▶ Brano scelto:
◆ ◆ ◆ ◆
Di Rino Pruiti (del 04/01/2008 -17:35:43)
Vent’anni dopo il referendum (1987) le ragioni del NO all'energia nucleare sono ancora attuali, sia per lo smaltimento delle scorie che per la quantità di uranio. Senza contare i costi reali. Non ci sono esempi accettabili per la gestione di lungo periodo delle scorie, i reattori a sicurezza intrinseca sono ancora allo studio, non esiste una filiera che non sia utilizzabile anche a fini militari, le riserve di uranio sono molto limitate. E, non meno importante, l’energia nucleare è molto più costosa di quanto si dice e rappresenta.
Questa mancata soluzione dei nodi irrisolti della tecnologia nucleare di fissione permane, nonostante decenni di investimenti pubblici in ricerca e sviluppo che hanno visto le tecnologie nucleari assorbire gran parte delle risorse nei Paesi Ocse destinate al settore energetico. Infatti, se le fonti rinnovabili, tutte insieme, nel periodo 1992-2005 hanno visto l’11% delle risorse di ricerca e sviluppo, il nucleare da fissione ha assorbito oltre il 46% e quello da fusione oltre il 12% (fonte Iea).
L’uranio estraibile a costi economici calcolabili, secondo le stime correnti, è dell’ordine dei 3,5 milioni di tonnellate. Con un consumo attuale dell’ordine di 70 mila tonnellate/anno per coprire il 6% della domanda globale di energia primaria, il rapporto tra consumi e risorse è di 50 anni (ci vogliono almeno 10-12 anni per costruire una centrale nucleare).
Se davvero ci fosse un “rinascimento nucleare” l’esaurimento della risorsa sarebbe ancora più veloce. In questi ultimi 4 anni il prezzo dell’uranio è salito di circa 20 volte, senza che ci sia stato alcun aumento della richiesta. Allo sviluppo dei reattori di IV generazione (2030 secondo i promotori) è affidato anche il compito di superare questi limiti: tre delle sei filiere studiate sono reattori veloci al plutonio e, tra queste, quella più avanti nello sviluppo è raffreddata al sodio liquido. Il Superphénix, un reattore veloce al plutonio raffreddato al sodio liquido, cui era affidato il compito di trasformare in plutonio l’uranio naturale, è stato il più grande fallimento industriale della storia: 13 mila miliardi di lire anni ‘80 e ‘90, cui si devono aggiungere 2,1 miliardi di euro (stimati dalla Corte dei Conti francese per lo smantellamento) chiuso nel 1994 dopo 54 mesi per i continui incidenti. I cittadini italiani non lo sanno ma hanno pagato attraverso Enel il 33% di queste cifre.
In Italia ci sono 235 tonnellate di combustibile nucleare ’irraggiatò, usato prima del referendum dell''87 nella centrale di Caorso. Invece di pensare al nuovo, bisogna pensare anzitutto che la sistemazione delle scorie costerà non meno di 4 miliardi di euro, prelevati dalle bollette della luce con gli “oneri nucleari” (150 milioni all’anno circa). Il contratto da 267 milioni di euro siglato dal governo con la francese Areva per “ritrattare” le 230 tonnellate di combustibile esaurito, è una scelta che non risolve nulla -le scorie vetrificate ritorneranno comunque in Italia -e produce emissioni inquinanti e rischi nei trasporti in andata e ritorno. Il primo dei trasporti da Caorso è in attuazione.
◆ ◆ ◆ ◆
▶ Dati mostrati:
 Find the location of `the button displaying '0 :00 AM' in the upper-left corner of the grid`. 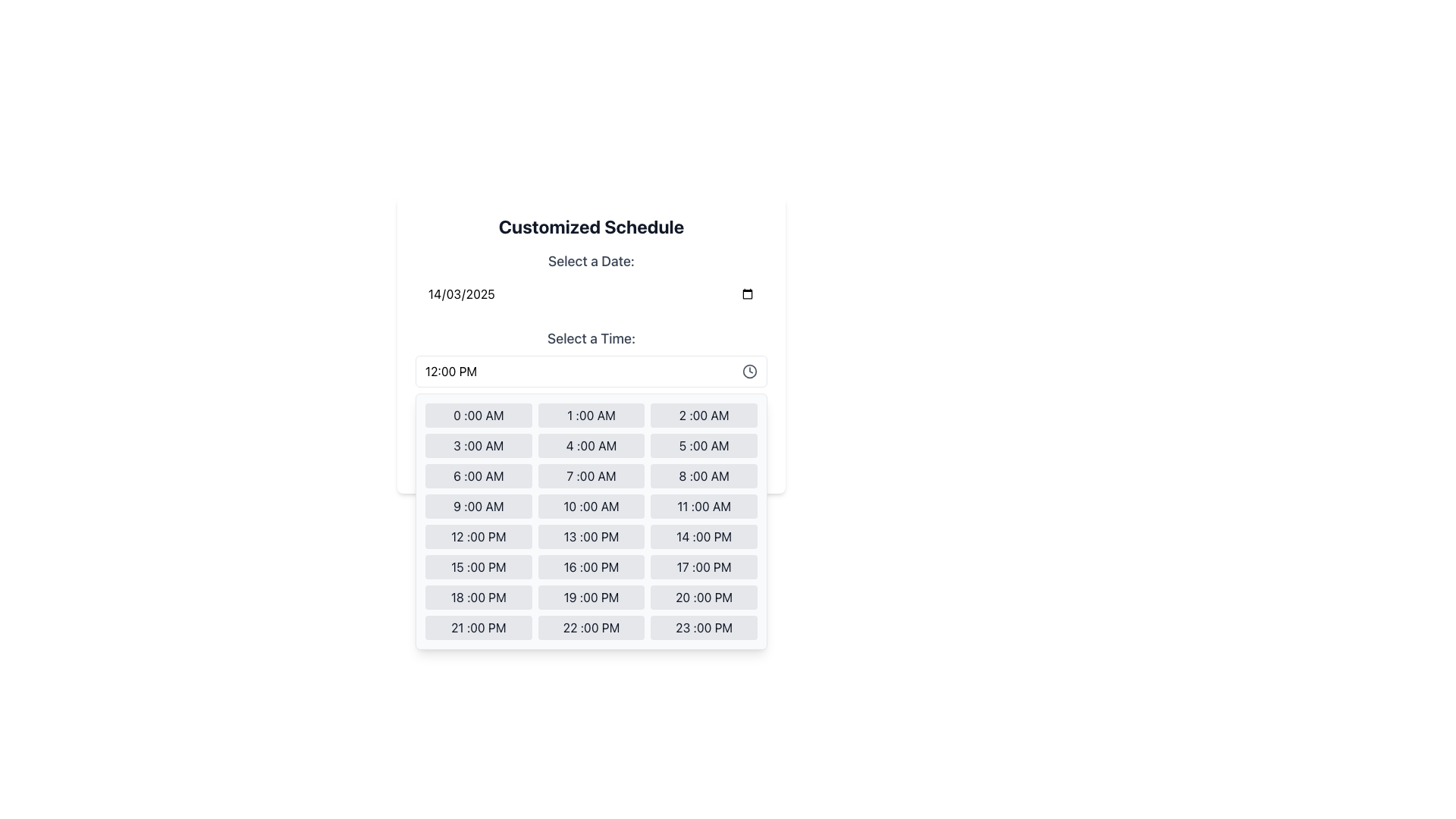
◆ ◆ ◆ ◆
▶ Istruzioni:
(1) Come si traduce in inglese questa frase del brano sul nucleare: «Se davvero ci fosse un “rinascimento nucleare” l’esaurimento della risorsa sarebbe ancora più veloce.»?
(2) Rispondi in breve a queste domande sul brano sul nucleare:
(a) A quanto ammonta, secondo le stime correnti, l’uranio estraibile a costi economici calcolabili?
(b) In che anno è stato chiuso il Superphénix?
(c) Quale quota delle risorse di ricerca e sviluppo ha assorbito il nucleare da fissione nel periodo 1992-2005?
I dati non hanno alcun legame con il brano.

▶ Risposte corrette:
(1) If there really were a “nuclear renaissance,” the depletion of the resource would be even faster.

(2)
(a) Circa 3,5 milioni di tonnellate.
(b) Nel 1994.
(c) Oltre il 46%.